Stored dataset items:
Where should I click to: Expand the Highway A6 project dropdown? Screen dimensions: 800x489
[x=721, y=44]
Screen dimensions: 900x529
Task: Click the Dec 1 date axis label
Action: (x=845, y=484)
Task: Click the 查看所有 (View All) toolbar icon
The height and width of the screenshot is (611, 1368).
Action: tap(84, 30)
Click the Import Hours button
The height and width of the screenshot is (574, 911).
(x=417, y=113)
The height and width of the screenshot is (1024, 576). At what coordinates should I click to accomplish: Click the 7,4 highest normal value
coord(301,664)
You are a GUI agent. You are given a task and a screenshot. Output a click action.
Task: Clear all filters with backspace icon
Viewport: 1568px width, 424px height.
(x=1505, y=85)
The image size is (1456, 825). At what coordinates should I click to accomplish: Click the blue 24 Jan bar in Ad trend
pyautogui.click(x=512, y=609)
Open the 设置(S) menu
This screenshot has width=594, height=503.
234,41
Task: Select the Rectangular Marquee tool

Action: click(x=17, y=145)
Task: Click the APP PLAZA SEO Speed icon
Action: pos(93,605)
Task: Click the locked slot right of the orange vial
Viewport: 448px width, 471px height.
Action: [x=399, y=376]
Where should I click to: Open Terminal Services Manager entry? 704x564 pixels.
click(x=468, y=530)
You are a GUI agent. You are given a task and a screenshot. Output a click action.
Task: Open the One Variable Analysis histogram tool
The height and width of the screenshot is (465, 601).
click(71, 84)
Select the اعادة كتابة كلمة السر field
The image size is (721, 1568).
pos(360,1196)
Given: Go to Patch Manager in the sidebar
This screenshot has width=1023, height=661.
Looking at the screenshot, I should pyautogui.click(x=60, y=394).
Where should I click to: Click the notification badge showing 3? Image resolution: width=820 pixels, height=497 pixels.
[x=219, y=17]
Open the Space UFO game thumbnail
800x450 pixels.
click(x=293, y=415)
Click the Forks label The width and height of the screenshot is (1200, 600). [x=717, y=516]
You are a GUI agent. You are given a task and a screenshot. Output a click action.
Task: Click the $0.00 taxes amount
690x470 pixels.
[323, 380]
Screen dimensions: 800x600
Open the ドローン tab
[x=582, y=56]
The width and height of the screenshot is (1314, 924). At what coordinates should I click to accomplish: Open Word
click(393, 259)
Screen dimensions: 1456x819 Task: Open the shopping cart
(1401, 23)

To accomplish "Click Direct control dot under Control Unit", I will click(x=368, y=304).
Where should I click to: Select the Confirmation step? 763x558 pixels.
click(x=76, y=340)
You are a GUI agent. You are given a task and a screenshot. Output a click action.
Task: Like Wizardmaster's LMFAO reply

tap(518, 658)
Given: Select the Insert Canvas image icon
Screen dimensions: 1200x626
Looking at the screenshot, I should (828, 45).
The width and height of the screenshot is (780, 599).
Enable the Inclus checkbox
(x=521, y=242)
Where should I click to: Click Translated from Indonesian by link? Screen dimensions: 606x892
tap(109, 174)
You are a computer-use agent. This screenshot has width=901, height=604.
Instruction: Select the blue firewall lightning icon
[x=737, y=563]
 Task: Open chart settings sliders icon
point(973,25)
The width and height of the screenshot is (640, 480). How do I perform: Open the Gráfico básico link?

Exercise task:
Reproduce the listing above verbatim, covering every line from start to finish.

Output:
Where should I click to: Expand the Highway A6 project dropdown? Screen dimensions: 800x489
[x=721, y=44]
Screen dimensions: 900x529
Task: Click the Dec 1 date axis label
Action: (x=845, y=484)
Task: Click the 查看所有 (View All) toolbar icon
The height and width of the screenshot is (611, 1368).
Action: tap(84, 30)
Click the Import Hours button
The height and width of the screenshot is (574, 911).
(x=417, y=113)
The height and width of the screenshot is (1024, 576). At what coordinates should I click to accomplish: Click the 7,4 highest normal value
coord(301,664)
You are a GUI agent. You are given a task and a screenshot. Output a click action.
Task: Clear all filters with backspace icon
Viewport: 1568px width, 424px height.
(x=1505, y=85)
The image size is (1456, 825). At what coordinates should I click to accomplish: Click the blue 24 Jan bar in Ad trend
pyautogui.click(x=512, y=609)
Open the 设置(S) menu
This screenshot has width=594, height=503.
234,41
Task: Select the Rectangular Marquee tool

Action: click(x=17, y=145)
Task: Click the APP PLAZA SEO Speed icon
Action: pos(93,605)
Task: Click the locked slot right of the orange vial
Viewport: 448px width, 471px height.
Action: [x=399, y=376]
Where should I click to: Open Terminal Services Manager entry? 704x564 pixels.
click(x=468, y=530)
You are a GUI agent. You are given a task and a screenshot. Output a click action.
Task: Open the One Variable Analysis histogram tool
The height and width of the screenshot is (465, 601).
click(71, 84)
Select the اعادة كتابة كلمة السر field
The image size is (721, 1568).
pos(360,1196)
Given: Go to Patch Manager in the sidebar
This screenshot has width=1023, height=661.
Looking at the screenshot, I should pyautogui.click(x=60, y=394).
Where should I click to: Click the notification badge showing 3? Image resolution: width=820 pixels, height=497 pixels.
[x=219, y=17]
Open the Space UFO game thumbnail
800x450 pixels.
click(x=293, y=415)
Click the Forks label The width and height of the screenshot is (1200, 600). [x=717, y=516]
You are a GUI agent. You are given a task and a screenshot. Output a click action.
Task: Click the $0.00 taxes amount
690x470 pixels.
[323, 380]
Screen dimensions: 800x600
Open the ドローン tab
[x=582, y=56]
The width and height of the screenshot is (1314, 924). At what coordinates should I click to accomplish: Open Word
click(393, 259)
Screen dimensions: 1456x819 Task: Open the shopping cart
(1401, 23)

To accomplish "Click Direct control dot under Control Unit", I will click(x=368, y=304).
Where should I click to: Select the Confirmation step? 763x558 pixels.
click(x=76, y=340)
You are a GUI agent. You are given a task and a screenshot. Output a click action.
Task: Like Wizardmaster's LMFAO reply

tap(518, 658)
Given: Select the Insert Canvas image icon
Screen dimensions: 1200x626
Looking at the screenshot, I should (828, 45).
The width and height of the screenshot is (780, 599).
Enable the Inclus checkbox
(x=521, y=242)
Where should I click to: Click Translated from Indonesian by link? Screen dimensions: 606x892
tap(109, 174)
You are a computer-use agent. This screenshot has width=901, height=604.
Instruction: Select the blue firewall lightning icon
[x=737, y=563]
 Task: Open chart settings sliders icon
point(973,25)
The width and height of the screenshot is (640, 480). How do I perform: Open the Gráfico básico link?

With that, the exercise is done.